Industry View: Peter Tyler on High Volume recovery of oil spills offshore

Oil Spill, Pollution — By on June 21, 2013 at 12:48 PM
Peter Tyler

Peter Tyler

20 Jun 2013 17:16 -Whilst the occurrence of major oil spills may be becoming more infrequent due to the combination of drilling technology and more safety and environmentally conscious operations, in reality significant environmental disasters will never be completely eradicated with wide-ranging causes including factors such as harsh weather conditions, mechanical failures, human error, criminal negligence, wars, terrorism etc.

The environmental, political and financial impacts of such events are hugely damaging as can be the ensuing publicity. After each disaster Exploration and Production companies review and enhance their preparedness and response plans to mitigate these issues.

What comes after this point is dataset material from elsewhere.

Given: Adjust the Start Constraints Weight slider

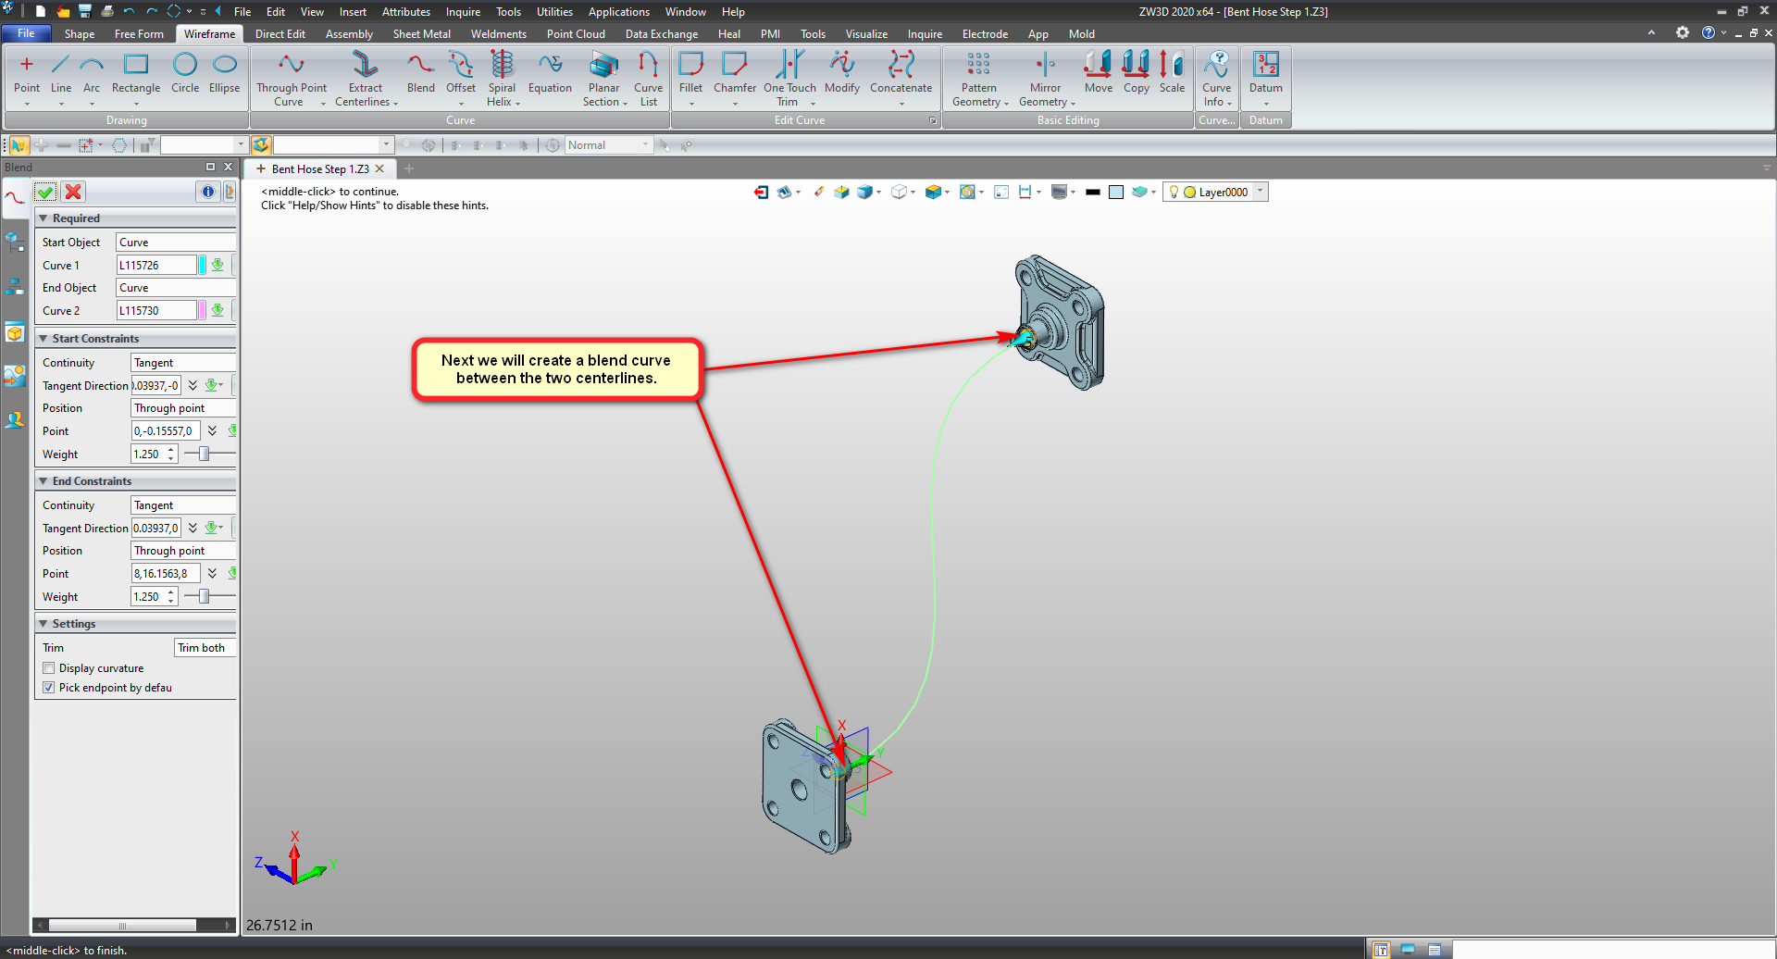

All the while the global demand for oil continues in a seemingly unabated manner.
There is therefore, a rapidly growing shift to deepwater or extreme environment drilling across the globe and even the extraction of bitumen from oil sands all of which bring with it challenges not only in exploration and production technology but also in the technology for effective environmental containment, response and indeed storage in the case of recovered pollutants.

As was only too evident in the Deepwater Horizon incident where there was an insufficient offshore high volume oil recovery technology and capability.

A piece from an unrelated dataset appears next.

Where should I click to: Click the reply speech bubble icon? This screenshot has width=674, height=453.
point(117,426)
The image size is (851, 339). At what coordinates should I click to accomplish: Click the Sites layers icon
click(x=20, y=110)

Lessons further highlighted the need for efficient and effective recovery of volume pollutant with minimal water content in order to optimise the use of potentially limited recovered oil storage on vessels
It is essential that oil spill response equipment innovates and adapts accordingly and, as an example, to meet this demand Vikoma has developed an innovative High Capacity Skimming system specifically designed for offshore use. The system, known as the OPRS 300 (Oil Pollution Recovery System) utilises a unique oil collection principle based upon patented oleophilic ‘tufted discs’ which has been proven to collect up to 300 m3 per hour of oil and can work across oils with viscosities ranging from 1 to 1 million cSt and with minimal free water pick up, thus maximising the potential of recovered oil storage.

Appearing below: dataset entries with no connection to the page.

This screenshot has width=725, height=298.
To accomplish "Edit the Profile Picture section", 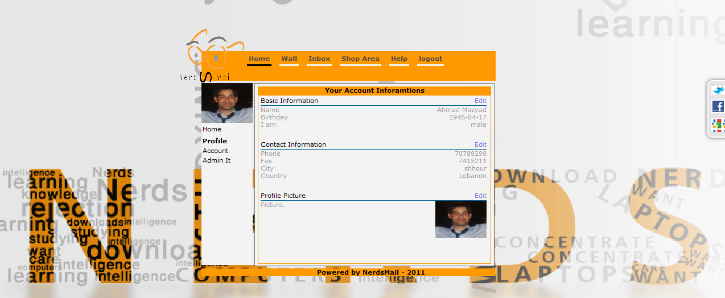I will (480, 196).
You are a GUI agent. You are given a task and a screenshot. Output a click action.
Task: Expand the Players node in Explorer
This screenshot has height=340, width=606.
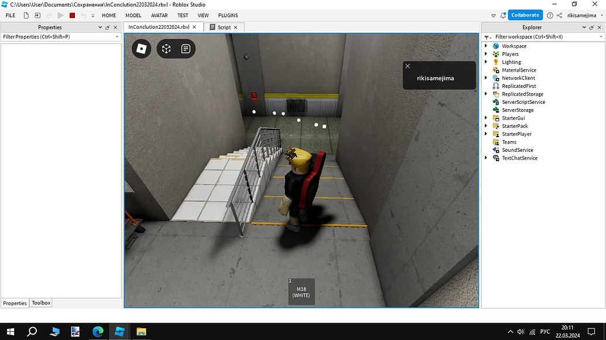pos(487,53)
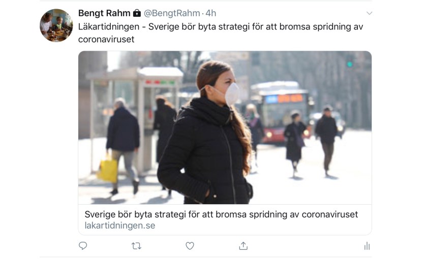This screenshot has height=259, width=427.
Task: Click the yellow shopping bag in the photo
Action: coord(107,169)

In essence, it is crucial for manufacturers to gain a clearer and more detailed comprehension of the challenges that Exploration and Production companies are faced with. Whether it is more efficient recovery methods, products able to operate in extremes of high and low ambient temperatures, oil spill solutions for vessels of opportunity or improving oil encounter rates in arctic environments it is essential that the development of oil spill technology keeps pace with the challenges that the more extreme E+P environments present.